I just met with a woman who impressed me a great deal. I’ve worked with her before, but have recently gotten to know her better. She is smart, confident and a leader. And, she has had success in both the private and public sectors. Other women who I have worked with, and know, exhibit similar qualities. However, what makes her stand out is that you get the sense, after being around her, that your impressions of her are real. She speaks from the voice of experience, yet her words are not spoken in vain. I left our conversation feeling absolutely sure that she is more than capable of delivering on anything she sets her mind to achieving. Given my background, and the people I work with, that’s saying a lot.

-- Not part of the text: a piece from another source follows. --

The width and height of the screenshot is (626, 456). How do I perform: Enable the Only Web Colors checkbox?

One part of her, which honestly came as a surprise I wasn’t expecting, was her humility. I want to be clear here. I am in no way judging her. In fact, the only reason I noticed her humility was because she admitted it to me. I also want to reiterate that the woman I spoke with is very secure in herself and accomplished in her own career. There is no hint of uncertainty, nor lack of confidence in this woman. During most of our conversation, her knowledge and confidence surpassed mine. All of this factored into why I was surprised at her humility. Which I recall her saying she, “needed to improve.”

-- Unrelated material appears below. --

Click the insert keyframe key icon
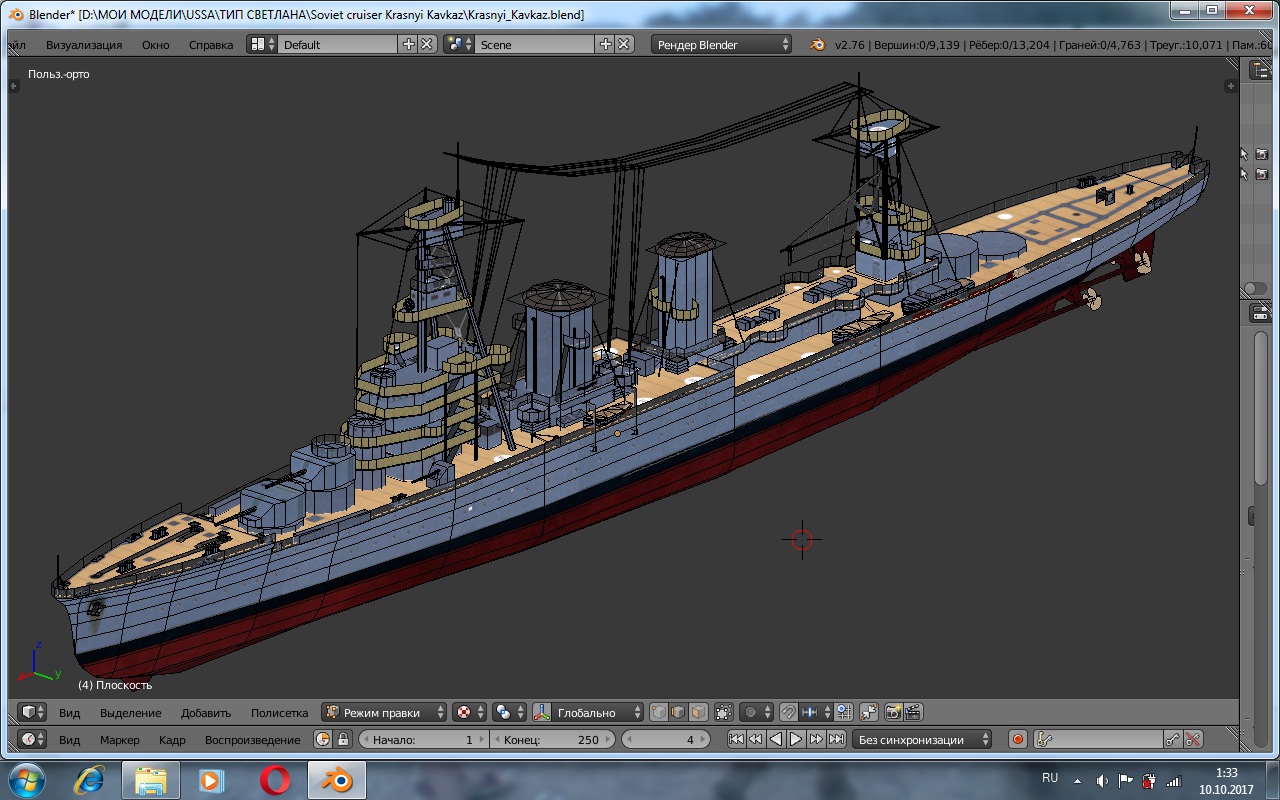This screenshot has width=1280, height=800. 1172,740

There is nothing wrong with certain forms of humility. In fact, I know there is a virtuous side to it. Being humble and acting modest can be good. And, let’s admit it, more often than not, modesty is our first response to complements and praise. However, there is another side attached to, and meaning associated with, the term which is damaging to all of us. And that, according to the dictionary, is defined as, “…a low view of one’s own importance.” In a career setting this sounds like the exact opposite of what you want most people to think when they say, “She has humility.”
Now you know my reason for wanting to share this story with you. If an accomplished woman needs to accept complements and work on her humility, what about those women who are just beginning their careers?
Most professionals I respect who are given praise accept it in a humble, rather than conceited, way. They kindly take complements of worth to build upon confidence in their careers. This allows them to stay centered on activities that make a difference while remaining confident and always secure in themselves.
I realize that women can be held to different standards of confidence and that wrongful displays of confidence can be taken out of context. These are more about over expressions of confidence and less about the connection between the confidence and humility. That gets me back to the main point I want to make.
As it relates to careers, you should be aware that humility is a loaded term which can ultimately be associated with a lack of confidence. Because of this, I would discourage you from making any references to, or acting out any expressions of, humility when starting your career. Instead, you should willingly accept complements and take credit due for all of your hard work, results and performance. You have every reason to believe you can stay grounded and use any credits you receive to build upon confidence in yourself to boost your career.